The dollar gained as much as 0.4 percent against a basket of six currencies on concern that President Barack Obama will struggle to convince Congress to avert the so-called fiscal cliff after his re-election. European Central Bank President Mario Draghi said the region’s crisis is affecting Germany. The Standard & Poor’s GSCI Spot Index of 24 commodities slumped as much as 2.6 percent
“We are seeing a risk-off day today,” Donald Selkin, the New York-based chief market strategist at National Securities Corp., which manages about $3 billion of assets, said in a telephone interview. “There is a sell-off across the board.”

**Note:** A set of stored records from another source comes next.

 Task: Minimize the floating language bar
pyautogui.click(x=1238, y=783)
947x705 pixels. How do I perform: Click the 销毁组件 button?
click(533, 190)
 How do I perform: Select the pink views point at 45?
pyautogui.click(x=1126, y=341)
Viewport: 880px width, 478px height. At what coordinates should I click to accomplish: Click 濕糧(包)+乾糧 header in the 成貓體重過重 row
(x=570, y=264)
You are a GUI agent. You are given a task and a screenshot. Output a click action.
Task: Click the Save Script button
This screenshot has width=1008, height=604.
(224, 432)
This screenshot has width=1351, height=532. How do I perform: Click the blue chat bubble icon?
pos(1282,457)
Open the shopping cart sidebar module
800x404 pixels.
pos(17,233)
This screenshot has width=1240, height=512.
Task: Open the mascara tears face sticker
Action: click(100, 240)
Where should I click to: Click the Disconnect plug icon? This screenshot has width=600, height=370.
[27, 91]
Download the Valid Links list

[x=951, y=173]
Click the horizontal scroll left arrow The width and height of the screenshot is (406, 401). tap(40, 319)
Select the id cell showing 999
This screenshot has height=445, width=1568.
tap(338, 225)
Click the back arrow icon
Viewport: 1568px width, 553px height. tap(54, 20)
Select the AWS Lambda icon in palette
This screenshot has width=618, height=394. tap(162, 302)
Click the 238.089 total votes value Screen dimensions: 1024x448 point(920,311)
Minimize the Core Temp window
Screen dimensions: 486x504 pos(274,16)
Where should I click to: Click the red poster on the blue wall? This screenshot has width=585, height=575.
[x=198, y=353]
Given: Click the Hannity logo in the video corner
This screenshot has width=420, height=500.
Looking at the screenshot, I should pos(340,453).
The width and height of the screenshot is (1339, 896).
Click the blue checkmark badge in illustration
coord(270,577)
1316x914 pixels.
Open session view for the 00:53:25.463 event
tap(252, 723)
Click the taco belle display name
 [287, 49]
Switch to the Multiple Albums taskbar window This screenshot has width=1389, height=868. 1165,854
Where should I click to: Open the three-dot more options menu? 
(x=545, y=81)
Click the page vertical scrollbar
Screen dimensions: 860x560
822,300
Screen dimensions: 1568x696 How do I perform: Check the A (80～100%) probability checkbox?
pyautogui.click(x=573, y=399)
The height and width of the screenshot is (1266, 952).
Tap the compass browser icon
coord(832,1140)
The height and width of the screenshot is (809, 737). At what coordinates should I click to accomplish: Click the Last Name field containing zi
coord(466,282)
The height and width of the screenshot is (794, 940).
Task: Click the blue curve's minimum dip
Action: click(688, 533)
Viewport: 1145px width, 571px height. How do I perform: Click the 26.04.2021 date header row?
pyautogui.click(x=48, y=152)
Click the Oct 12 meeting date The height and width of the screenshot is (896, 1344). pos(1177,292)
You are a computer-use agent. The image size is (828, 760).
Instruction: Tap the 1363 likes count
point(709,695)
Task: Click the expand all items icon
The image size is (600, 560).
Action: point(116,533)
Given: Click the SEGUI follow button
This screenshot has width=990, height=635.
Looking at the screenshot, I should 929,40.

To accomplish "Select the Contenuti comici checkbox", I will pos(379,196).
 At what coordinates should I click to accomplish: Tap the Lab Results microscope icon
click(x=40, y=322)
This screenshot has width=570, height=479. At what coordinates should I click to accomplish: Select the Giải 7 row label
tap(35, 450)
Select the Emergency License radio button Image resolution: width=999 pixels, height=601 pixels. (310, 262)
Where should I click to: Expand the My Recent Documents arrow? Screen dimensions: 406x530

Gold futures for December delivery slid 0.1 percent to settle at $1,714 an ounce at 1:53 p.m. on the Comex in New York. Earlier, prices touched $1,733, the highest for a most-active contract since Oct. 19.
Silver futures for December delivery declined 1.2 percent to $31.661 an ounce in New York.
On the New York Mercantile Exchange, platinum futures for January delivery fell 1.2 percent to close at $1,539.50 an ounce. Palladium futures for December delivery slipped 1.6 percent to $610.35 an ounce.